Problem to work on: The answer must consist of each line of the records below that contains the string "panel".

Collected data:
----------------

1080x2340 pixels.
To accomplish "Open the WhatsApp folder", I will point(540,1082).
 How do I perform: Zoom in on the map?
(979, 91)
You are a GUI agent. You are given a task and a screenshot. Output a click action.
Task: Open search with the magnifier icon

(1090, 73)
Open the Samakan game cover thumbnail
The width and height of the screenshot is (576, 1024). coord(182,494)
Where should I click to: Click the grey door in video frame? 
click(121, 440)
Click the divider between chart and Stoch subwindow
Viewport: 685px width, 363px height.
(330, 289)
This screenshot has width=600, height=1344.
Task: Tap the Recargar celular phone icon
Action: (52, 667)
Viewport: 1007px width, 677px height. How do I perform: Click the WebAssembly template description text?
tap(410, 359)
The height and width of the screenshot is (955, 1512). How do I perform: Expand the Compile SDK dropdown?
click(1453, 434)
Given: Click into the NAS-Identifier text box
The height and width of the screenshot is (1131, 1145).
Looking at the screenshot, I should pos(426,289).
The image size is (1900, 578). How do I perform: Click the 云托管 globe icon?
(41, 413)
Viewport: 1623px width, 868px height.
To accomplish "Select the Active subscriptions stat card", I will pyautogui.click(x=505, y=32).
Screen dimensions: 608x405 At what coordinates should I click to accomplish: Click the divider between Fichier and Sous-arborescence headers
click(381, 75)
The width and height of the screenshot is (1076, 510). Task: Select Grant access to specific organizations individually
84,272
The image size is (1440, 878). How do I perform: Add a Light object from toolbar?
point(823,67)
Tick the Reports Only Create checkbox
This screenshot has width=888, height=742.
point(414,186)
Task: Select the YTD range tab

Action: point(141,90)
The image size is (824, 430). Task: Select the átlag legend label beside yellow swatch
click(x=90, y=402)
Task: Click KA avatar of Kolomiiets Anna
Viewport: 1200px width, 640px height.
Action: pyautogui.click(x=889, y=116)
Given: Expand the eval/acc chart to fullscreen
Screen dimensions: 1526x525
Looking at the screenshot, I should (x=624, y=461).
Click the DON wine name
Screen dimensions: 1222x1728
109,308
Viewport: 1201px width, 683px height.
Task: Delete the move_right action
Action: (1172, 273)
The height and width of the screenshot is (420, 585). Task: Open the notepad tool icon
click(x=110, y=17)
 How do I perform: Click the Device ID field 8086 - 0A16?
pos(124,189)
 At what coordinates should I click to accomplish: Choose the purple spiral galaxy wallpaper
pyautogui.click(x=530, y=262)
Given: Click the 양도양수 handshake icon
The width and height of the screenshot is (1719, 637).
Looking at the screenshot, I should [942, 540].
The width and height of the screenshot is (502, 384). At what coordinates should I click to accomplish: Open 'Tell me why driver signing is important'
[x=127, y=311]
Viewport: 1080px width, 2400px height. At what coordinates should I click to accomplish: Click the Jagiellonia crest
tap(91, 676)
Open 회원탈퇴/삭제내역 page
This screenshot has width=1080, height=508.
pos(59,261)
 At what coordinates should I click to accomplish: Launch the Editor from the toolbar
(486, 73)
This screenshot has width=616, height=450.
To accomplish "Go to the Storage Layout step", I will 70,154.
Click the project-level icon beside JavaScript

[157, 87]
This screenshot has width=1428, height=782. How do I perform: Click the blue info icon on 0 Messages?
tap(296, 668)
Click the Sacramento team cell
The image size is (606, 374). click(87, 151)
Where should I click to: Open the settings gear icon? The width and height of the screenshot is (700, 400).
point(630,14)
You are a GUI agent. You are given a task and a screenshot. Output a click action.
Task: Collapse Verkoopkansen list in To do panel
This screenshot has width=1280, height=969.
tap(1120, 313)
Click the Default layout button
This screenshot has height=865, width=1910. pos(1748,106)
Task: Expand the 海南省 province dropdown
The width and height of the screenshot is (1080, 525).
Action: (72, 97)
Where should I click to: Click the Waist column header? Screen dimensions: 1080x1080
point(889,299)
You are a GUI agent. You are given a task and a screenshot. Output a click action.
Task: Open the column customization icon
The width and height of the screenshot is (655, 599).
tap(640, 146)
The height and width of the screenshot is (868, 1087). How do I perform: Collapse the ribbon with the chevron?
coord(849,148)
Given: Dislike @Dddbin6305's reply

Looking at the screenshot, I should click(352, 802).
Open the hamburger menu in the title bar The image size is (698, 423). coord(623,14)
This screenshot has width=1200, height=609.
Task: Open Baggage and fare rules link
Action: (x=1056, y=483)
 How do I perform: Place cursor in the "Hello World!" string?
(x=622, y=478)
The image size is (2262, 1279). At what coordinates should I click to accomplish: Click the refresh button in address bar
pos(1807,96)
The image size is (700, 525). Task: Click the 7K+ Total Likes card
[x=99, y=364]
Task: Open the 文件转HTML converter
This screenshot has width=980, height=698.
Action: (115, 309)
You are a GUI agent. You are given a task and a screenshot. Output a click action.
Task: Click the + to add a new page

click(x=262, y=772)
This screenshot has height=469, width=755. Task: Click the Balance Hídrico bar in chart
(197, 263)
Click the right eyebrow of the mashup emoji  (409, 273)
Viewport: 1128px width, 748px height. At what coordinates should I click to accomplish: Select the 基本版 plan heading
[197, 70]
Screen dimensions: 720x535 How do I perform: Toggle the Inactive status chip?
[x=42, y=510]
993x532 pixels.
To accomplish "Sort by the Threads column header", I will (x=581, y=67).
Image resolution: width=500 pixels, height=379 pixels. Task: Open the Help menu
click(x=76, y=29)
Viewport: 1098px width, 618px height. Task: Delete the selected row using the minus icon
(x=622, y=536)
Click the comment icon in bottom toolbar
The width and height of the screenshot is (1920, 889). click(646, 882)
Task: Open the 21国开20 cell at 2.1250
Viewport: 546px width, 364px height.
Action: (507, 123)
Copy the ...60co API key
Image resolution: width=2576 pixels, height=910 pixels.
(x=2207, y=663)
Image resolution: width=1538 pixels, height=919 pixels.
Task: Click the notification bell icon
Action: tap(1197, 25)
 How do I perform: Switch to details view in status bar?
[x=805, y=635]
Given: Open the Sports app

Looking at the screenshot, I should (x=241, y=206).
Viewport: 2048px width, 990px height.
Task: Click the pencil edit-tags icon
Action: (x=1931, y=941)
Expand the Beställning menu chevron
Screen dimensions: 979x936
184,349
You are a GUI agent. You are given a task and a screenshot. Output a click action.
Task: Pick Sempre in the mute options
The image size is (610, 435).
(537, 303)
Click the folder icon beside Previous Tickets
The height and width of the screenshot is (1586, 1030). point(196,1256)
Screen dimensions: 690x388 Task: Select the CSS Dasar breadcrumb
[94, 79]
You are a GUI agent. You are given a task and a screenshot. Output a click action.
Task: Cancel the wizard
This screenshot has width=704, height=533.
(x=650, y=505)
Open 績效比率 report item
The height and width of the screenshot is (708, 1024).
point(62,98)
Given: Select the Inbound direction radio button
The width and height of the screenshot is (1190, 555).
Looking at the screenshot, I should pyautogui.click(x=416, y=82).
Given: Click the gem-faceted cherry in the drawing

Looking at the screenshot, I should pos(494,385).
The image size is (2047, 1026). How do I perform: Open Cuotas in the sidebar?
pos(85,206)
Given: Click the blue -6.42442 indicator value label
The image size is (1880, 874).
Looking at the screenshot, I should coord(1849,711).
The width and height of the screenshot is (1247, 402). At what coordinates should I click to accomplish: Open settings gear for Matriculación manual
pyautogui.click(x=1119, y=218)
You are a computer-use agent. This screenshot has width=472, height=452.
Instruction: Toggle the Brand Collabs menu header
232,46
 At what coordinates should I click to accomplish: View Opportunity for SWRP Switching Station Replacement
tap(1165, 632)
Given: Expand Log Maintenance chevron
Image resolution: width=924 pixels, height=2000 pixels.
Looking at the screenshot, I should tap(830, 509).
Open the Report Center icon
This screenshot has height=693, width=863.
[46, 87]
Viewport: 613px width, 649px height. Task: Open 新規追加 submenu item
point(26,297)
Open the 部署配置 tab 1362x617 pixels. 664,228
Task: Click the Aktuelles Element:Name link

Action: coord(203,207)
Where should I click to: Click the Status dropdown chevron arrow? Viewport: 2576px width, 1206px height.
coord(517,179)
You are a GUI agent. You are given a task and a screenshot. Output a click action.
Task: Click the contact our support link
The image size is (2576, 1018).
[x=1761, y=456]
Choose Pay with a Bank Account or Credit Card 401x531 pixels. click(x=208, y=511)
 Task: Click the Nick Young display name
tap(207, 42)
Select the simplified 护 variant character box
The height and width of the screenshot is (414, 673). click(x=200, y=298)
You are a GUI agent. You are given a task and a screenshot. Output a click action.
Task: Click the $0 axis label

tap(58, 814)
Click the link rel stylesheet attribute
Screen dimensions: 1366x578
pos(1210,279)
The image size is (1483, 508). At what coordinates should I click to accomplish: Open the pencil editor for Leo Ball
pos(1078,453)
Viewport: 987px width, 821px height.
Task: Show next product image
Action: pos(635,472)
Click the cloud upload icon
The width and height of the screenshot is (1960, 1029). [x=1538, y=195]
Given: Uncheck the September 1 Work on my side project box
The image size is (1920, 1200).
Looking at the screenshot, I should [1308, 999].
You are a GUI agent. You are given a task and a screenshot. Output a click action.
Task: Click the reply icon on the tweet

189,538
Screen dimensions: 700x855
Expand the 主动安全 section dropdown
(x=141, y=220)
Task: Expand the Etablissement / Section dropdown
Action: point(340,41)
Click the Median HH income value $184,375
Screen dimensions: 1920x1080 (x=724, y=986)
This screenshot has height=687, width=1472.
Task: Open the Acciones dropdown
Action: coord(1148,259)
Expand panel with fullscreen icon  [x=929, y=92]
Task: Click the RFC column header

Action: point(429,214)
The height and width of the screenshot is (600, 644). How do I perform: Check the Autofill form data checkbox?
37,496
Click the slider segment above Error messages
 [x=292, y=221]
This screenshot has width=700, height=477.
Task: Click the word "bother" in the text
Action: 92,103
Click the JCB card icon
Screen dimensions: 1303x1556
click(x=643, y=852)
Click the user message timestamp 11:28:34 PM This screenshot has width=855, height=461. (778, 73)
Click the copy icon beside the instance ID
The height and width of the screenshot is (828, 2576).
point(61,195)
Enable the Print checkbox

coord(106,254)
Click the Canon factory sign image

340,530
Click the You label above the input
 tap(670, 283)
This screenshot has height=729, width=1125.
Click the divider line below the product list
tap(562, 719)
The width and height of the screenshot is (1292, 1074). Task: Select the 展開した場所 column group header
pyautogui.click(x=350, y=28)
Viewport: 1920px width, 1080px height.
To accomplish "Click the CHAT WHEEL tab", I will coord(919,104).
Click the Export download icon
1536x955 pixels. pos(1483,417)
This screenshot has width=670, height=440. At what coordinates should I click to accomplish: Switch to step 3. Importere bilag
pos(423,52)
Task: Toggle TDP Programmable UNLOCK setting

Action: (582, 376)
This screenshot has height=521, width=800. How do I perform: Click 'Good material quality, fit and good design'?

----------------

Task output:
Task: Collapse Verkoopkansen list in To do panel
Expand panel with fullscreen icon  [x=929, y=92]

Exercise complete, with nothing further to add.